The acceptability of optional lighting equipment is also dependent upon paragraph S5.1.3 which forbids the addition of any equipment "that impairs the effectiveness of lighting equipment required by this standard." The warning system's activation of the parking lamps would not appear to have an impairing effect on the front lighting equipment required by Standard No. 108. Nor can we conclude that a flashing of the upper beam when the lower beam is on would have an impairing effect.

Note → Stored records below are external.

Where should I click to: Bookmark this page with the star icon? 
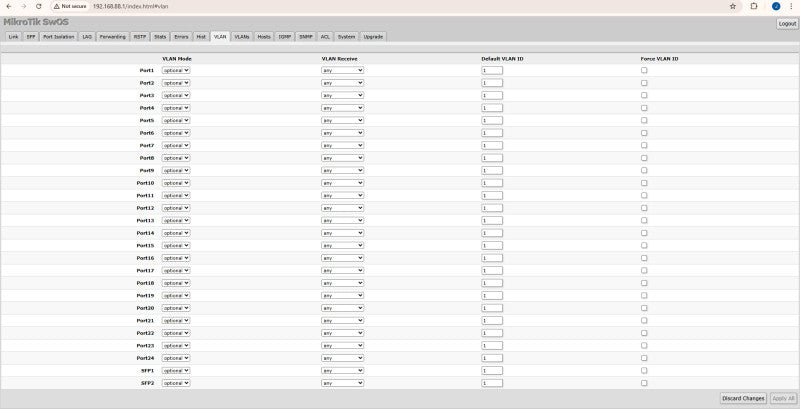(733, 7)
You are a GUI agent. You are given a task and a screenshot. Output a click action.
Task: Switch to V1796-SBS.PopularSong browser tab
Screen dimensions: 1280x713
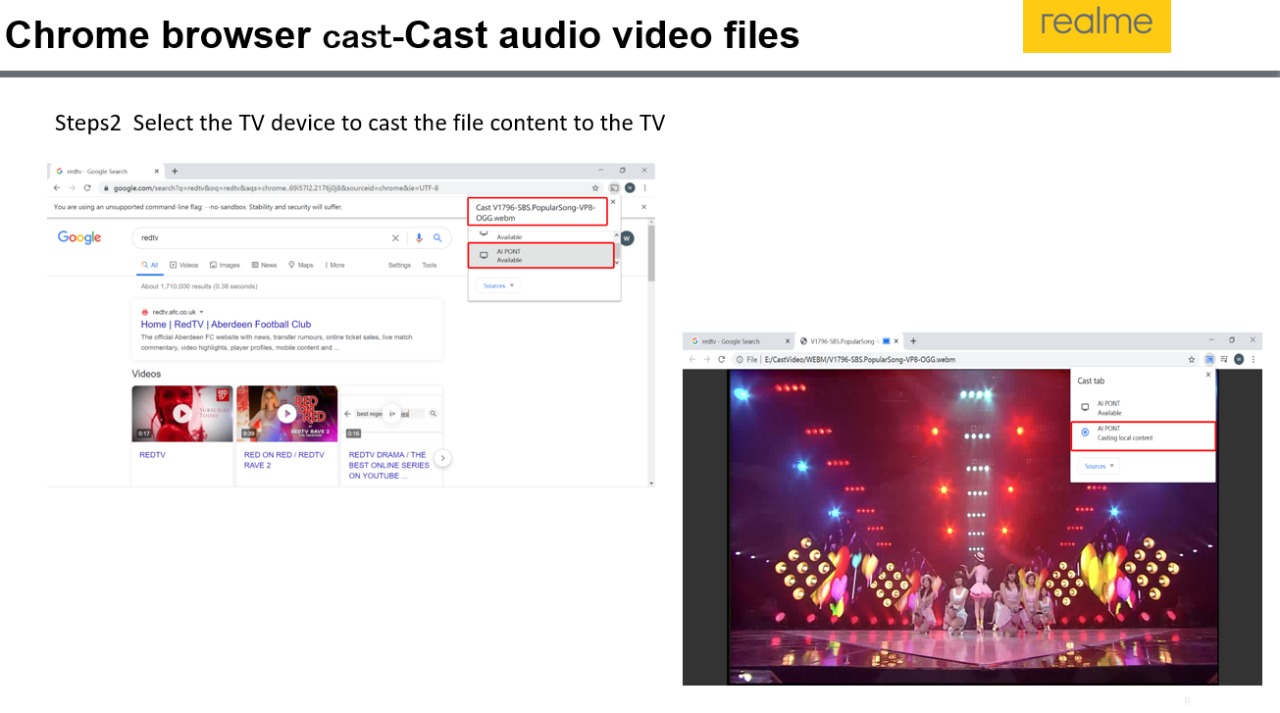coord(840,341)
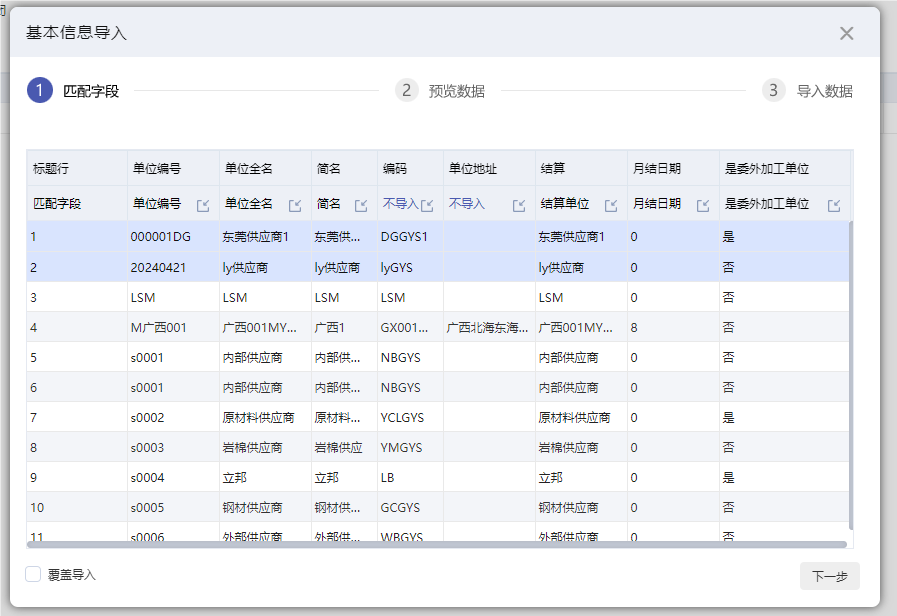Screen dimensions: 897x616
Task: Close the 基本信息导入 dialog
Action: 846,33
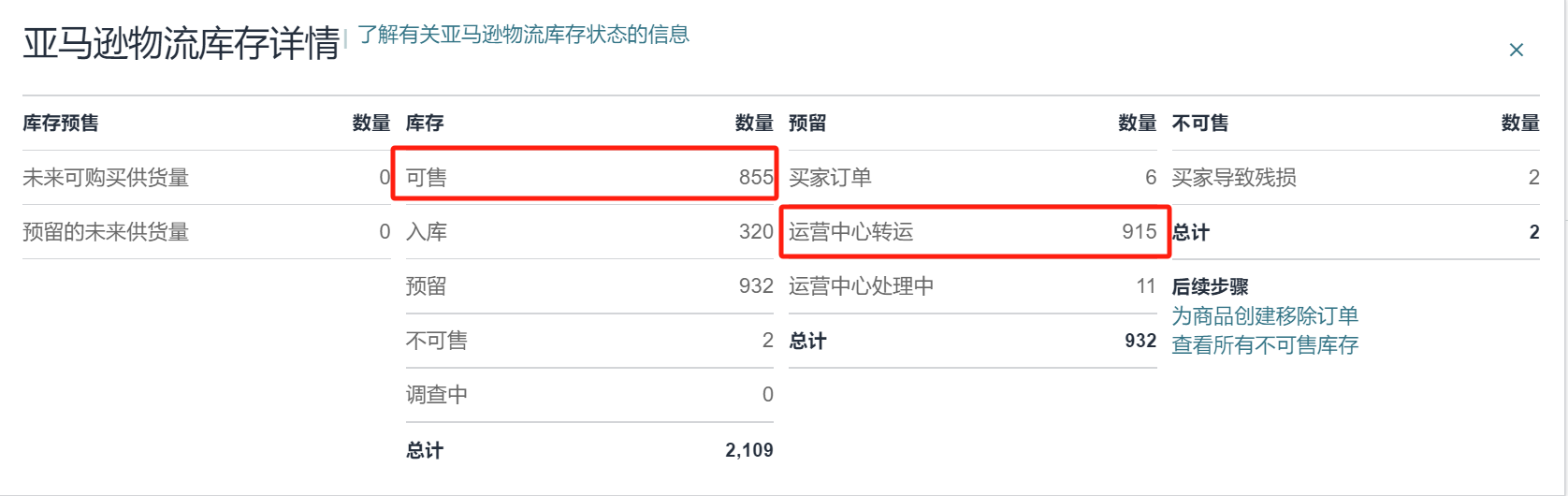This screenshot has height=496, width=1568.
Task: Open the 查看所有不可售库存 link
Action: click(1265, 345)
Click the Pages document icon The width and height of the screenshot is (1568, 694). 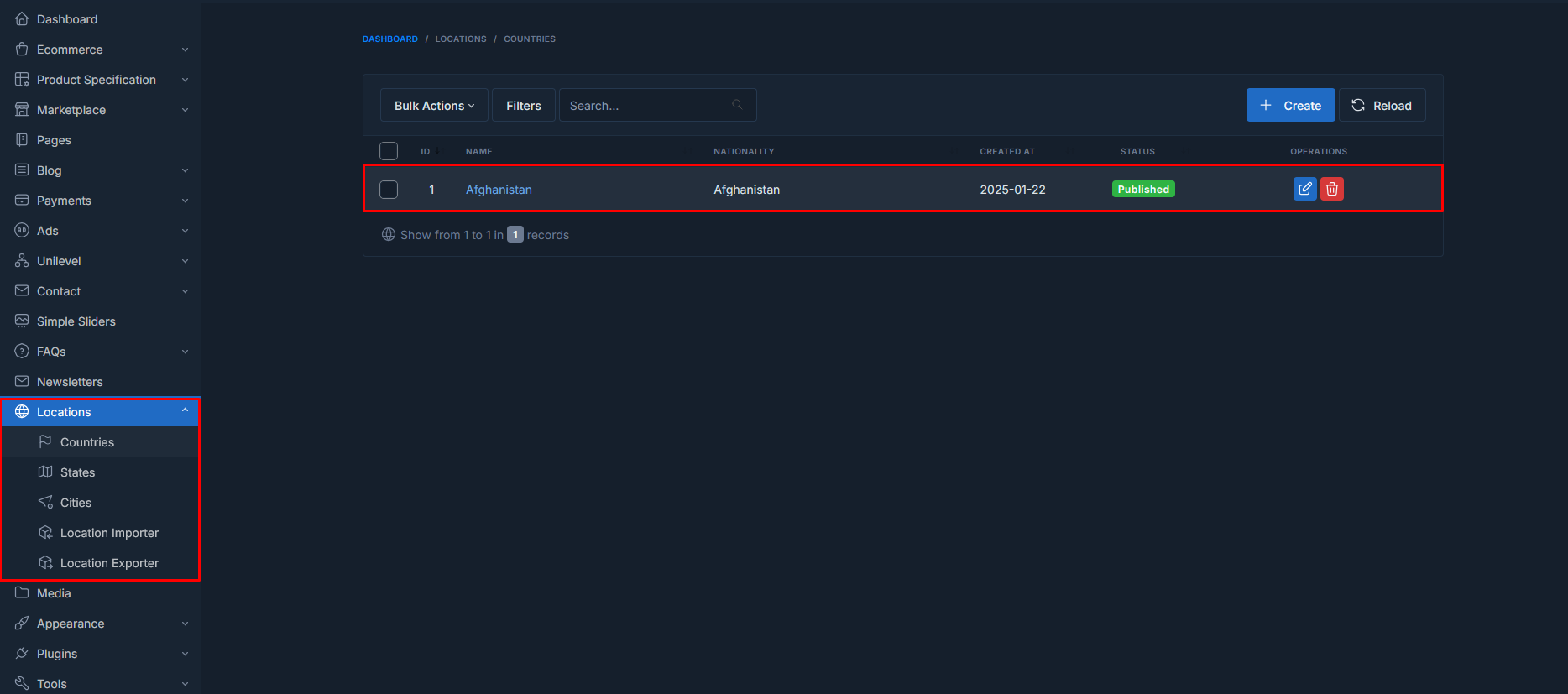click(x=22, y=139)
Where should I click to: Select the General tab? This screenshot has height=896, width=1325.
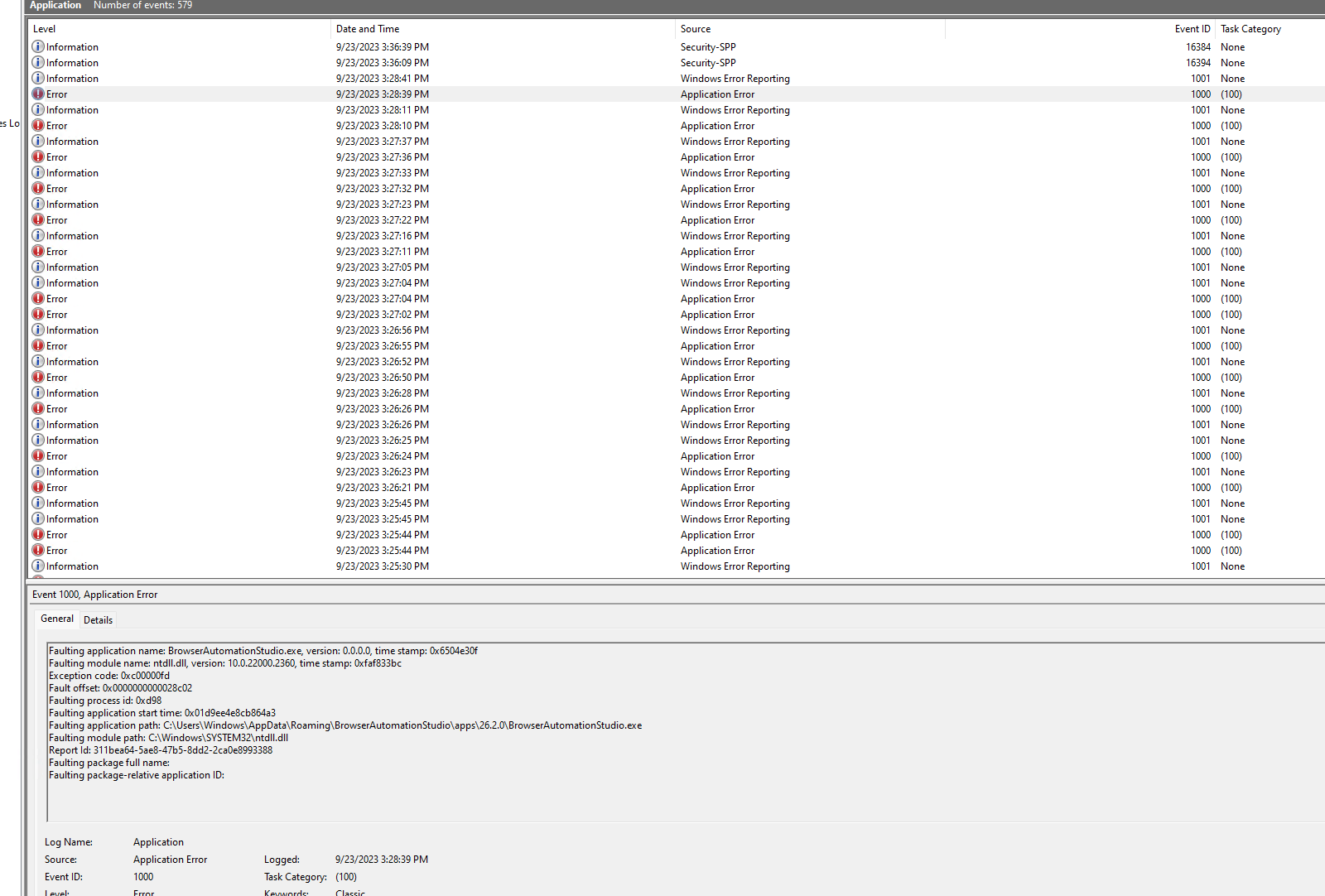(x=57, y=619)
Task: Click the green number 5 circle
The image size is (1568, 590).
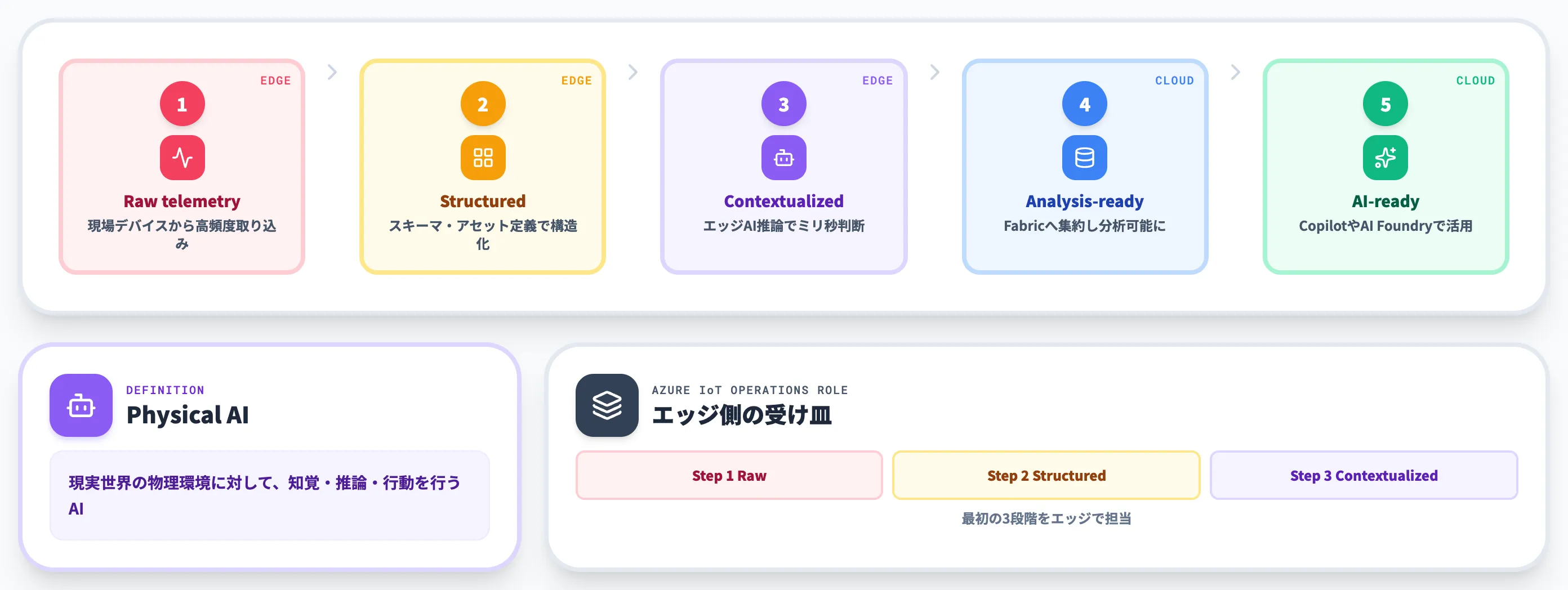Action: [1385, 104]

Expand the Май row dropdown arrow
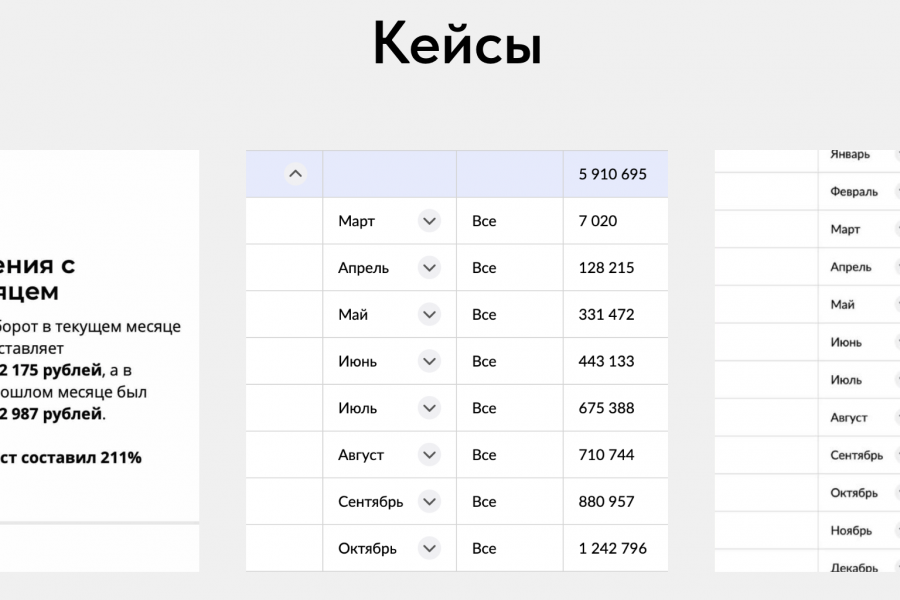click(429, 314)
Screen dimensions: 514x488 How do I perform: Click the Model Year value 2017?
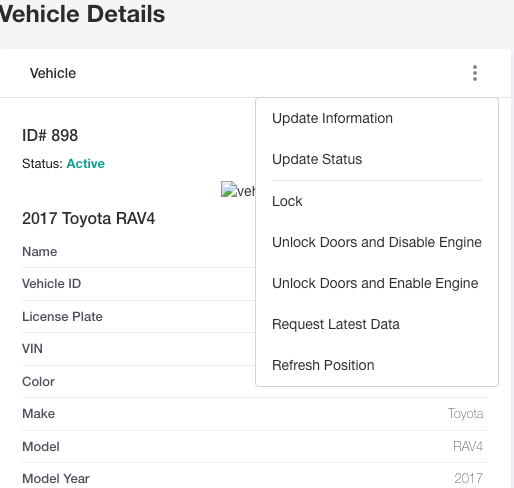[469, 479]
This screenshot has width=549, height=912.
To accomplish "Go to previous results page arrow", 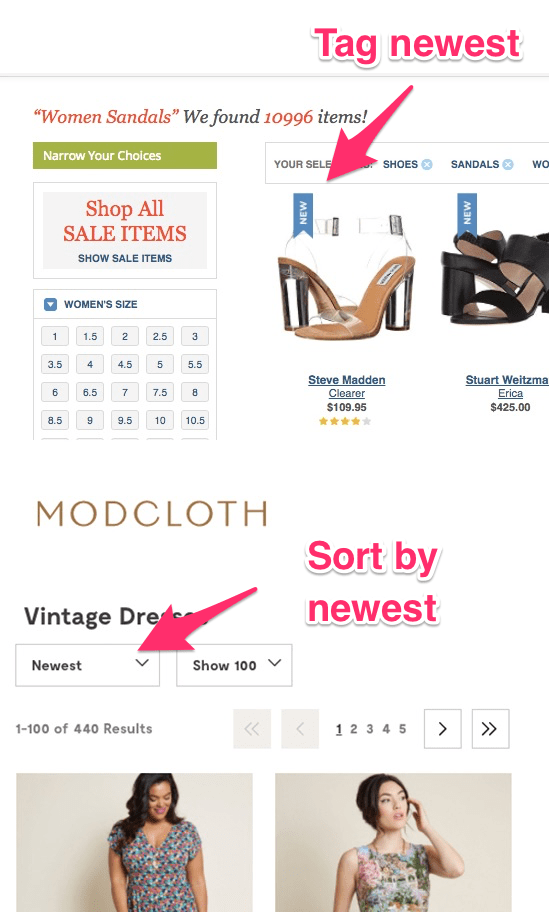I will pos(300,728).
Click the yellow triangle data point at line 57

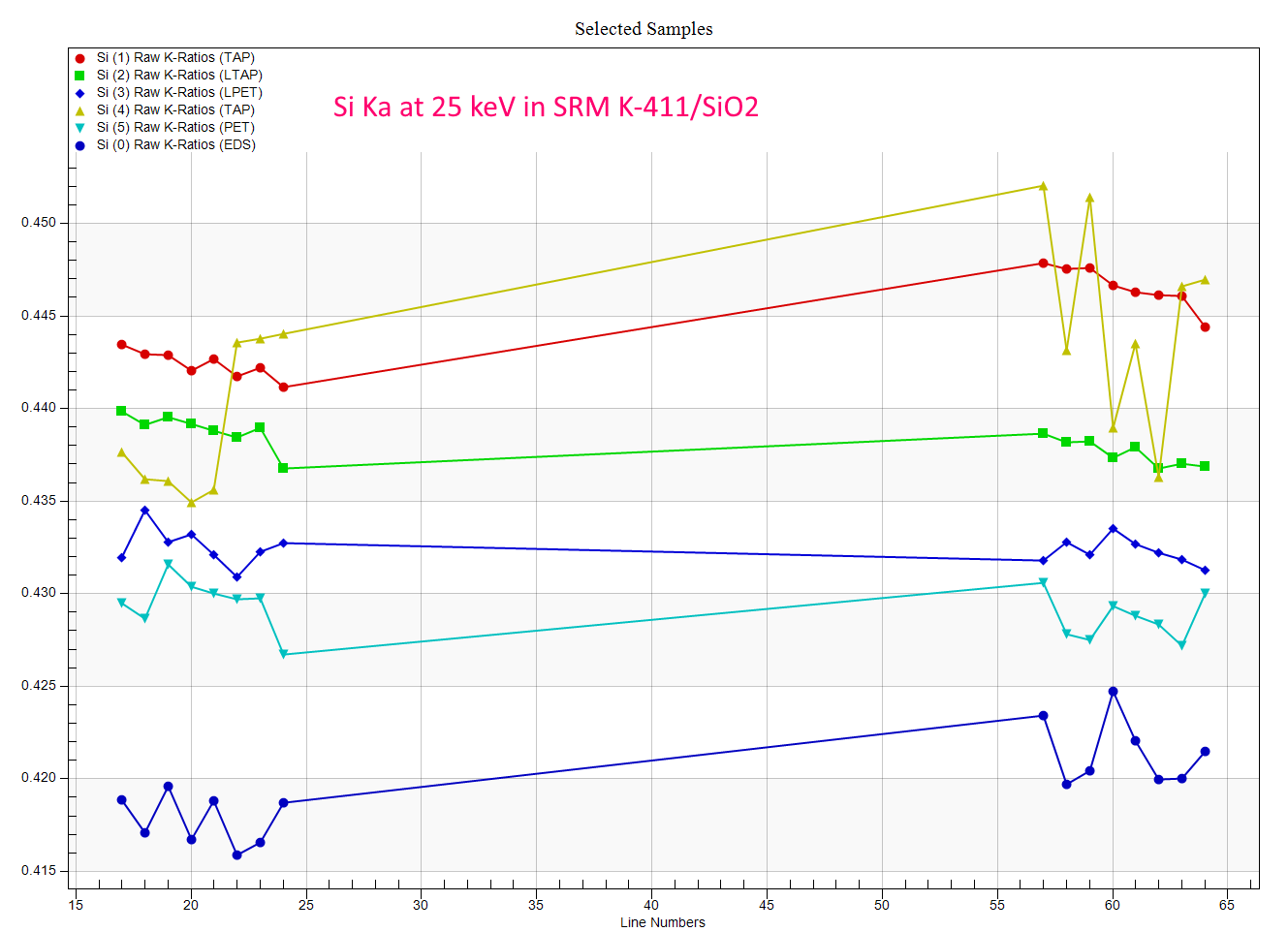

Under Federal law, the acceptability of the warning system as an item of equipment sold in the aftermarket is determinable by 49 U.S.C. 30122. This section prohibits manufacturers, distributors, dealers, and motor vehicle repair businesses from "making inoperative" any device or element of design installed in accordance with a Federal safety standard. As we have discussed, the system would create a noncompliance in the operation of the back-up lamp, which, in our opinion, is the same as making it inoperative. However, this prohibition does not apply to an owner who installs the warning system. Nevertheless, the warning system would remain subject to acceptability under local laws. We are unable to advise you on these and suggest that you consult local officials in areas where the inventors would like to sell their warning system.

We appreciate the concern shown in the patent that the system not create confusion and/or an inappropriate response from other drivers. But we believe it more likely than not that a driver ahead of a vehicle equipped with the warning system will indeed be confused when confronted with the sounding of a horn and the sudden presence of flashing upper beam headlamps in the rear view mirrors, and will not understand the "message" that is being conveyed. How this might impact safety is speculative. But with the increasing trend towards aggressive drivers on the roads, a system of this nature could be subject to abuse, even if its flash rate and duration were standardized and immutable.

If you have further questions, you may refer them to Taylor Vinson of this Office (202-366-5263).